In the present case, the applicant had the possibility of over
three months prior to his trial to communicate with his lawyer and
prepare his defence. The applicant has not established that the
initial period of 6 hours of his detention was of crucial relevance to
the preparation of his defence or to the fairness of his trial or that
he was prejudiced in any material way by the refusal of access to his
solicitor during this period.
In light of these considerations, the Commission finds no
appearance of a violation of Article 6 paras. 1, 3 (b) or (c) (Art.
6-1, 6-3-b-c) of the Convention.
It follows that these complaints are manifestly ill-founded
within the meaning of Article 27 para. 2 (Art. 27-2) of the Convention.
3. The applicant further complains that he is unable to have
proceedings instituted against the police officers or Procurator
Fiscal involved in his case. He invokes Article 5 para. 4 (Art. 5-4)

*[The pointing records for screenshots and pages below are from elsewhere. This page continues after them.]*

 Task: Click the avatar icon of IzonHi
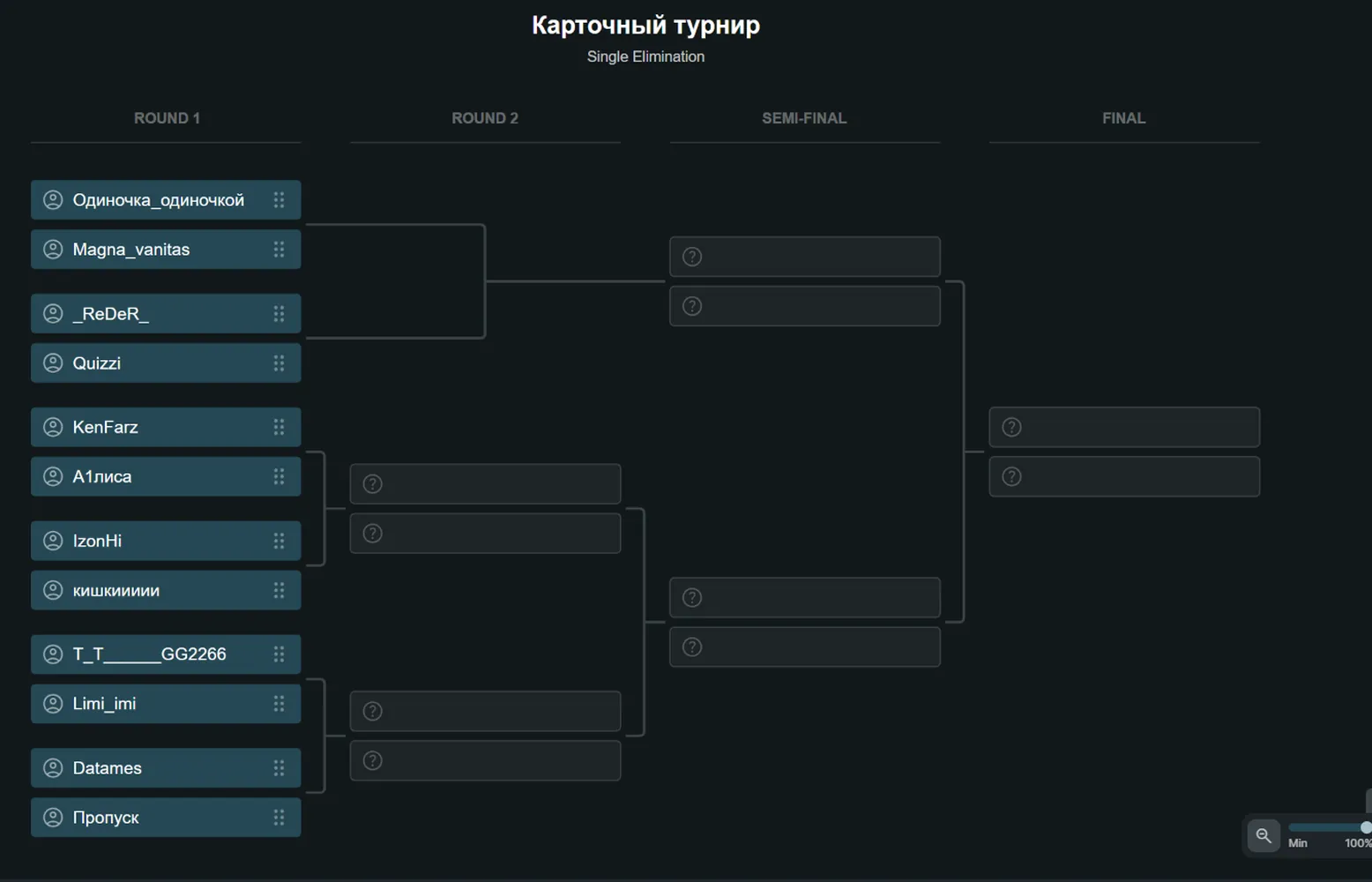(53, 541)
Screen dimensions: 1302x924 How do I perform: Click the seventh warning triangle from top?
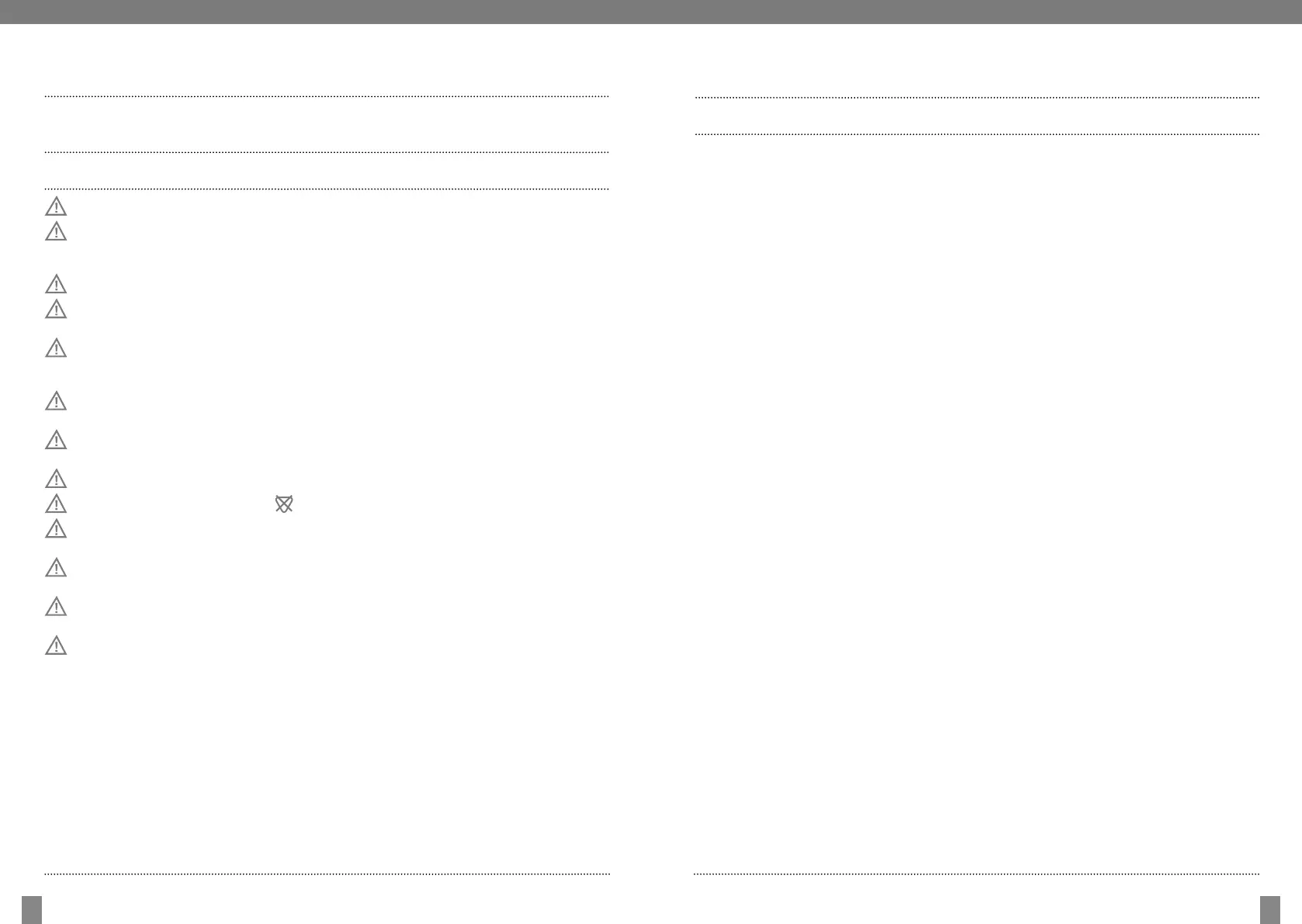(x=56, y=440)
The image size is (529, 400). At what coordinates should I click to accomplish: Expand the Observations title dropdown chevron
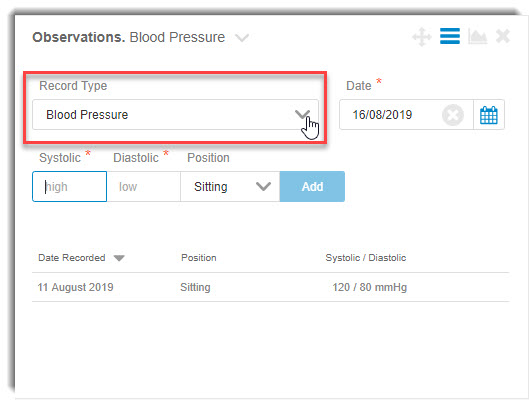coord(242,37)
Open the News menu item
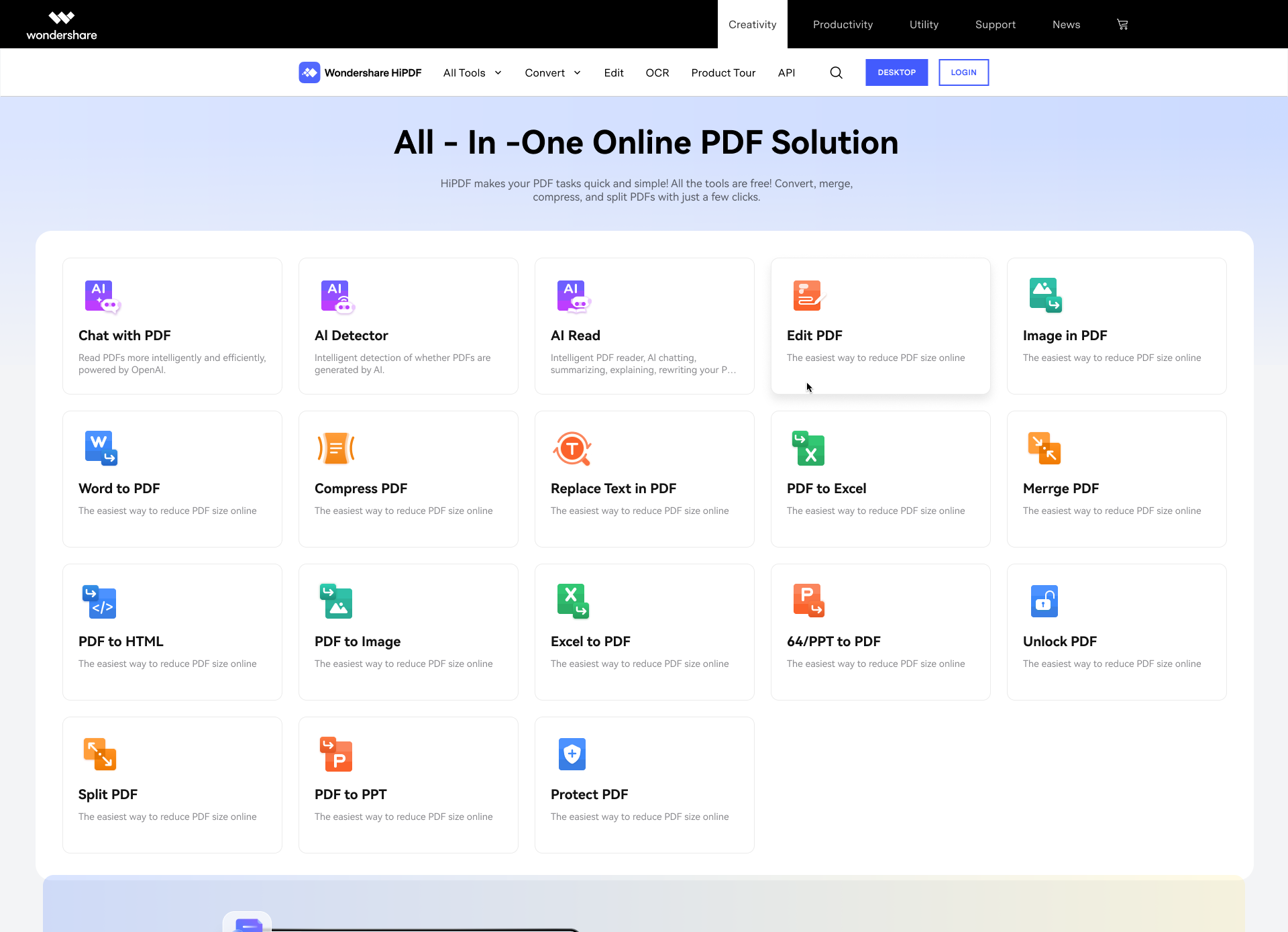The width and height of the screenshot is (1288, 932). click(x=1066, y=24)
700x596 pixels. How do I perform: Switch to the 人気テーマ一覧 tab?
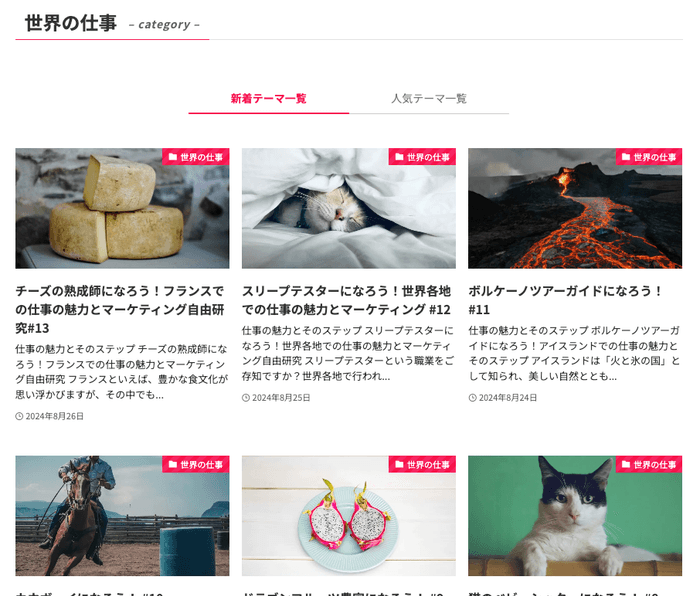pos(429,99)
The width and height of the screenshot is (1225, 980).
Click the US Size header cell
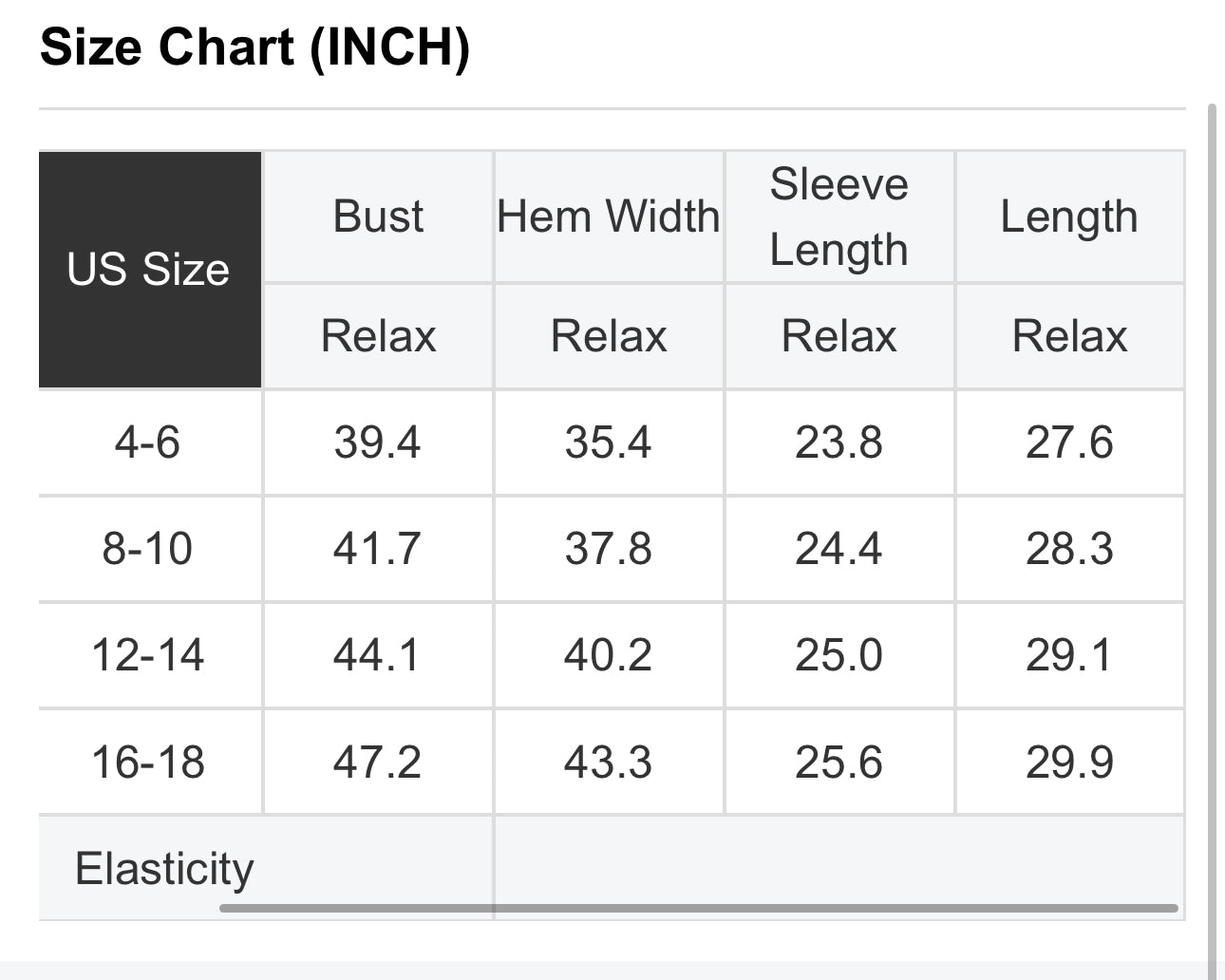coord(150,270)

of the Convention in this regard.
Article 5 para. 4 (Art. 5-4) guarantees to everyone deprived
of his liberty the right to take proceedings by which the lawfulness
of his detention shall be decided speedily by a court. However, this
provision does not entitle the individual deprived of his liberty to
have criminal proceedings instituted against another person.
The Commission has also considered this complaint under
Article 6 para. 1 (Art. 6-1) of the Convention, which guarantees to
everyone the right of access to a court for the determination of
"civil rights" or "obligations" or a "criminal charge against him".
However, the right under Article 6 para. 1 (Art. 6-1) to have a
criminal charge determined is only a right for the accused and not a
right for the victim of the alleged criminal offence, or for anyone
who makes a charge against another.
Accordingly the applicant has no right under Article 5 para. 4
(Art. 5-4) or Article 6 (Art. 6) of the Convention to have criminal
proceedings instituted against other persons (see e.g. No. 7116/75,
Dec. 4.10.76, D.R. 7 p. 91).
It follows that this complaint is incompatible ratione
materiae with the provisions of the Convention within the meaning of
Article 27 para. 2 (Art. 27-2) of the Convention.
For these reasons, the Commission
DECLARES THE APPLICATION INADMISSIBLE.